通过Looper检测代码是否有卡顿

我们都知道Android使用消息机制进行UI更新，UI线程也就是主线程里有个Looper，在其loop()方法中会不断取出message，调用其绑定的Handler在主线程执行。如果在handler的dispatchMesaage方法里有耗时操作，就会发生卡顿。

我们来看下Looper.loop()的源码

/**
     * Run the message queue in this thread. Be sure to call
     * {@link #quit()} to end the loop.
     */
    public static void loop() {
        final Looper me = myLooper();
        if (me == null) {
            throw new RuntimeException("No Looper; Looper.prepare() wasn't called on this thread.");
        }
        final MessageQueue queue = me.mQueue;

        // Make sure the identity of this thread is that of the local process,
        // and keep track of what that identity token actually is.
        Binder.clearCallingIdentity();
        final long ident = Binder.clearCallingIdentity();

        for (;;) {
            Message msg = queue.next(); // might block
            if (msg == null) {
                // No message indicates that the message queue is quitting.
                return;
            }

            // This must be in a local variable, in case a UI event sets the logger
            final Printer logging = me.mLogging;
            if (logging != null) {
                logging.println(">>>>> Dispatching to " + msg.target + " " +
                        msg.callback + ": " + msg.what);
            }

            final long traceTag = me.mTraceTag;
            if (traceTag != 0 && Trace.isTagEnabled(traceTag)) {
                Trace.traceBegin(traceTag, msg.target.getTraceName(msg));
            }
            try {
                msg.target.dispatchMessage(msg);
            } finally {
                if (traceTag != 0) {
                    Trace.traceEnd(traceTag);
                }
            }

            if (logging != null) {
                logging.println("<<<<< Finished to " + msg.target + " " + msg.callback);
            }

            // Make sure that during the course of dispatching the
            // identity of the thread wasn't corrupted.
            final long newIdent = Binder.clearCallingIdentity();
            if (ident != newIdent) {
                Log.wtf(TAG, "Thread identity changed from 0x"
                        + Long.toHexString(ident) + " to 0x"
                        + Long.toHexString(newIdent) + " while dispatching to "
                        + msg.target.getClass().getName() + " "
                        + msg.callback + " what=" + msg.what);
            }

            msg.recycleUnchecked();
        }
    }

只要检测 msg.target.dispatchMessage(msg) 的执行时间，就能检测到主线程是否有耗时操作。
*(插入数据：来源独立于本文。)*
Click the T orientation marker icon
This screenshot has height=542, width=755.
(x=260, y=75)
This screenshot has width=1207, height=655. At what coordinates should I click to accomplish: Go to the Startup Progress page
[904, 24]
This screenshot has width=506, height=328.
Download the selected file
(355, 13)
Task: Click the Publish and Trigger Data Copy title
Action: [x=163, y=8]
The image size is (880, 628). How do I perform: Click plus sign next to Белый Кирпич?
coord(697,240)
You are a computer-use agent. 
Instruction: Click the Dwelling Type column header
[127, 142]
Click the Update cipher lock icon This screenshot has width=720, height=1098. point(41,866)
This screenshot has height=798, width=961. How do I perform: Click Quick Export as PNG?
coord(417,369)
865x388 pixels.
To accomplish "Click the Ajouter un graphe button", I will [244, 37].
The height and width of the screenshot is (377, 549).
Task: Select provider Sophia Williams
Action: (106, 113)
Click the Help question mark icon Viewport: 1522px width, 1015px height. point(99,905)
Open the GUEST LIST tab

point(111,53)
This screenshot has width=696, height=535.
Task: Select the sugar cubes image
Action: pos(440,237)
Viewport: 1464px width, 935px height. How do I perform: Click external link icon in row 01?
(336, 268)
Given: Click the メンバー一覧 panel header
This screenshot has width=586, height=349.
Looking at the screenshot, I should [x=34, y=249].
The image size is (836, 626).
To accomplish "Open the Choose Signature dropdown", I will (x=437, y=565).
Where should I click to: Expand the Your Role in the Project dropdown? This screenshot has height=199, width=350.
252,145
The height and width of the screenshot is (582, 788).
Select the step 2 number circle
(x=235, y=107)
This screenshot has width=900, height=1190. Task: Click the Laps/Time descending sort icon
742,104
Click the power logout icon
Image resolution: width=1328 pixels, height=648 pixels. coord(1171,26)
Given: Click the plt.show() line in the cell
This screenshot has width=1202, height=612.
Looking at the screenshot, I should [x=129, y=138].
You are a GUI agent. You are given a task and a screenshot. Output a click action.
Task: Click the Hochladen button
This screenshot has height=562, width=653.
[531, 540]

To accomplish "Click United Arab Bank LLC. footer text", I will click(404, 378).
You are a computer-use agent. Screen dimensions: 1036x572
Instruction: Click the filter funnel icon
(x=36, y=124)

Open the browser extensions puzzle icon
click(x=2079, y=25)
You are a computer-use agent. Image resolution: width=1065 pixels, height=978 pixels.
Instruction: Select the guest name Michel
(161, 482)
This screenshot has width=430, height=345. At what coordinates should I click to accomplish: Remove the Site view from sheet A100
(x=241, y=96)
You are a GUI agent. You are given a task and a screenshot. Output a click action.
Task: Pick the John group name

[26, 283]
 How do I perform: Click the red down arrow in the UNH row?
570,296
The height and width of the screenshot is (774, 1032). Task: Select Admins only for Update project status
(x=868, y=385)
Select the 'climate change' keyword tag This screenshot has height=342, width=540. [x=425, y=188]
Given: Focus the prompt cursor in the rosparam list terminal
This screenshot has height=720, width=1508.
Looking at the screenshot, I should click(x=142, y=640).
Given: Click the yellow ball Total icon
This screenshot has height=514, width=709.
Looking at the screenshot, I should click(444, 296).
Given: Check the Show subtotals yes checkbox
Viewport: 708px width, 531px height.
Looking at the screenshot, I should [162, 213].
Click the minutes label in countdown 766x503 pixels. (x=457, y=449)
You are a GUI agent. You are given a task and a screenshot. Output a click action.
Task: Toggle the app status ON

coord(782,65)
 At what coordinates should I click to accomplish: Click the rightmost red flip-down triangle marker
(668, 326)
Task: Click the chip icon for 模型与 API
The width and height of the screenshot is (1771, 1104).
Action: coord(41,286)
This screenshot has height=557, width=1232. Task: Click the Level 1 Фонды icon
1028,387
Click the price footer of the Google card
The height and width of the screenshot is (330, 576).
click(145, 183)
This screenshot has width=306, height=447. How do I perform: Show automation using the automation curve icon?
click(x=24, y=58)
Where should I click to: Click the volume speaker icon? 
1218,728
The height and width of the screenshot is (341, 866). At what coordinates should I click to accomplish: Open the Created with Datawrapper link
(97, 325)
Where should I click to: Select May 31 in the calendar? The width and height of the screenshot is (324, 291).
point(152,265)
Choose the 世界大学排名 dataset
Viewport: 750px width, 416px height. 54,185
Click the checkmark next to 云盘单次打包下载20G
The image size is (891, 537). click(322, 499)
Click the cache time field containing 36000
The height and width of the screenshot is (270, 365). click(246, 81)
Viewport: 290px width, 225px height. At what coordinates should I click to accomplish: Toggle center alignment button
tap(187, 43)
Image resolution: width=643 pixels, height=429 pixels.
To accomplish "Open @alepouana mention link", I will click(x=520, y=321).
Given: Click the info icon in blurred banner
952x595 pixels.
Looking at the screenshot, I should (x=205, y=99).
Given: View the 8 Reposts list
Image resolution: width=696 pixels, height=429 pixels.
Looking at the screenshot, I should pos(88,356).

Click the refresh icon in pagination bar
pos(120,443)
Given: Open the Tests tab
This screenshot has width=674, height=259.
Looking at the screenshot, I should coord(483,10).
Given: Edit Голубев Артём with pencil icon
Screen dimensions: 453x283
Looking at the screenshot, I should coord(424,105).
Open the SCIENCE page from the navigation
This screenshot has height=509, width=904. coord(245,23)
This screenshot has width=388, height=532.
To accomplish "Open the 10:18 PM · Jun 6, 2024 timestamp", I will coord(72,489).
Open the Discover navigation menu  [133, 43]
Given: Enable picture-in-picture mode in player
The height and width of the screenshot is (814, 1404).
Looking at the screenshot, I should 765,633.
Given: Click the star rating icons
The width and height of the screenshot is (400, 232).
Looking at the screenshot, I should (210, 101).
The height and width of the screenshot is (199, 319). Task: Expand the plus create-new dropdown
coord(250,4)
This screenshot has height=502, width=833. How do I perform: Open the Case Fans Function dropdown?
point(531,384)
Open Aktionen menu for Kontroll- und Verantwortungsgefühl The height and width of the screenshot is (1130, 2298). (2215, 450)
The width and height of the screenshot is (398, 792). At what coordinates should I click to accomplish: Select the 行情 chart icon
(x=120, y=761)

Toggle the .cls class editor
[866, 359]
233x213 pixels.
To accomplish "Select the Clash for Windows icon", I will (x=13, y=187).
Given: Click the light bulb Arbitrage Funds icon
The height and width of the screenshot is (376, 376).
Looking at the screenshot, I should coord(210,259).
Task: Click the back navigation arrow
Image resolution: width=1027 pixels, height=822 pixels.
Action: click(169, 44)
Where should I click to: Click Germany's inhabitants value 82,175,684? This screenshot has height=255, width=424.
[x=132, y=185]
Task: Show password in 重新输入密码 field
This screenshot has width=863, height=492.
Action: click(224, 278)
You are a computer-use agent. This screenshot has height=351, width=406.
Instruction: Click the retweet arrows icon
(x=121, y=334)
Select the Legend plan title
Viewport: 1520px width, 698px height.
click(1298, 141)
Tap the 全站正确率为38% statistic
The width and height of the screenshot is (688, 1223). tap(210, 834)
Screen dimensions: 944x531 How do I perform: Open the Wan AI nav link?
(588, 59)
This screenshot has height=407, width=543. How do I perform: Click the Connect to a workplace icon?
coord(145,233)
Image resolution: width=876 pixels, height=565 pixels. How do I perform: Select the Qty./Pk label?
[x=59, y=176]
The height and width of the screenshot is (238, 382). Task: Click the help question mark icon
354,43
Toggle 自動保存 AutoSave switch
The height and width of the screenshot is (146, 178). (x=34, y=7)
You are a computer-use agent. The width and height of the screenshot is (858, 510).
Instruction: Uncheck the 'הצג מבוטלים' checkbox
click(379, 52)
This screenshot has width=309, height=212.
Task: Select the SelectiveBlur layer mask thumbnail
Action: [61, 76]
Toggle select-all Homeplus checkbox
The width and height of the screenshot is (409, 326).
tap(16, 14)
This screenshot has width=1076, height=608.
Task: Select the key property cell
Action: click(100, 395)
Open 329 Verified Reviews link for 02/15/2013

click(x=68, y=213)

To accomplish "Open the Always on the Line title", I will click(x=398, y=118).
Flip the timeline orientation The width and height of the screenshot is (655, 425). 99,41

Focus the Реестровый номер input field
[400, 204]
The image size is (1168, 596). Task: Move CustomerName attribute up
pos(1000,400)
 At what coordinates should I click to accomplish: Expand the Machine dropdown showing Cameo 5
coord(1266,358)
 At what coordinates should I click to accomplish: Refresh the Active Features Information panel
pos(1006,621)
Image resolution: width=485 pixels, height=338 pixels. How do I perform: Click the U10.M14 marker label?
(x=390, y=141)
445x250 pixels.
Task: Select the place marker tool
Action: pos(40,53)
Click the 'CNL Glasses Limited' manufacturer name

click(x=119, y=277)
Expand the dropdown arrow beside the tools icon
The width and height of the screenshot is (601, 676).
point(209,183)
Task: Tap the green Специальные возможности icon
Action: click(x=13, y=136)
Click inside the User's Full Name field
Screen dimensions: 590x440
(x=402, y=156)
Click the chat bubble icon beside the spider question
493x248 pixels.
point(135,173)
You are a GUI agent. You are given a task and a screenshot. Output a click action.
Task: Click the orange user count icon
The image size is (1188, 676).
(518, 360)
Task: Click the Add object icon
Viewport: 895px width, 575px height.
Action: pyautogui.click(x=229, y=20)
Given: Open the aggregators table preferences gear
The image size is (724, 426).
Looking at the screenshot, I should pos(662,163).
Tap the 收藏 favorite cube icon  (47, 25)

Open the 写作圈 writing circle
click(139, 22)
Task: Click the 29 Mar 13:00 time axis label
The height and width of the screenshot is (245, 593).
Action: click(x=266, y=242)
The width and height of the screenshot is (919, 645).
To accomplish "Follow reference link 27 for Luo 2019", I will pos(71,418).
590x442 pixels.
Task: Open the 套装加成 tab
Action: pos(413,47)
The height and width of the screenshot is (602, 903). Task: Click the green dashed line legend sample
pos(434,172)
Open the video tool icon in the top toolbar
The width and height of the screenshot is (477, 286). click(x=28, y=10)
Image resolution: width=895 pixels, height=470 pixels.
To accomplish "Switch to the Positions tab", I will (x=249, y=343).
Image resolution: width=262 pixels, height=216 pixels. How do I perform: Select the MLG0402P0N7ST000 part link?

注意到这行执行代码的前后，有两个logging.println函数，如果设置了mLogging，会分别打印出”>>>>> Dispatching to “和”<<<<< Finished to “这样的日志，这样我们就可以通过两次log的时间差值，来计算dispatchMessage的执行时间，从而设置阈值判断是否发生了卡顿。

如何给Looper设置mLogging？
在源码中定义了私有的mLogging，但是提供了赋值方法。

private Printer mLogging;
public void setMessageLogging(@Nullable Printer printer) {
        mLogging = printer;
    }

我们可以自己实现一个Printer并赋值。

      Looper.getMainLooper().setMessageLogging(new Printer() {
            private static final String START = ">>>>> Dispatching";
            private static final String END = "<<<<< Finished";

            @Override
            public void println(String x) {
                if (x.startsWith(START)) {
                //从这里开启一个定时任务来打印方法的堆栈信息
                }
                if (x.startsWith(END)) {
                  //从这里取消定时任务
                }
            }
        });

我们设定一个阈值为1000ms，当匹配到>>>>> Dispatching时，开启定时任务，会在1000ms 后执行任务，这个任务负责打印UI线程的堆栈信息。如果消息低于1000ms内执行完成，就可以匹配到<<<<< Finished日志，那么在打印堆栈任务启动前执行取消了这个任务，则认为没有卡顿的发生；如果消息超过1000ms才执行完毕，此时认为发生了卡顿，并打印UI线程的堆栈信息。

看下定时任务的代码实现

public class LooperLog {
    private static LooperLog sInstance = new LooperLog();
    private HandlerThread mLogThread = new HandlerThread("log");
    private Handler mIoHandler;
    private static final long TIME_BLOCK = 1000L;

    private LooperLog() {
        mLogThread.start();
        mIoHandler = new Handler(mLogThread.getLooper());
    }

    private static Runnable mLogRunnable = new Runnable() {
        @Override
        public void run() {
            StringBuilder sb = new StringBuilder();
            StackTraceElement[] stackTrace = Looper.getMainLooper().getThread().getStackTrace();
            for (StackTraceElement s : stackTrace) {
                sb.append(s.toString() + "\n");
            }
            Log.i("LogPrinter--", sb.toString());
        }
    };

    public static LooperLog getInstance() {
        return sInstance;
    }


    public void startPrintLog() {
        mIoHandler.postDelayed(mLogRunnable, TIME_BLOCK);
    }

    public void canclePrintLog() {
        mIoHandler.removeCallbacks(mLogRunnable);
    }
}

这里我们使用HandlerThread来构造一个Handler，HandlerThread继承自Thread，实际上就一个Thread，只不过比普通的Thread多了一个Looper，对外提供自己这个Looper对象的getLooper方法，然后创建Handler时将HandlerThread中的looper对象传入。这样我们的mIoHandler对象就是与HandlerThread这个非UI线程绑定的了，它处理耗时操作将不会阻塞UI。如果UI线程阻塞超过1000ms，就会在子线程中执行mLogRunnable，打印出UI线程当前的堆栈信息，如果处理消息没有超过1000ms，则会实时的remove掉这个mLogRunnable任务。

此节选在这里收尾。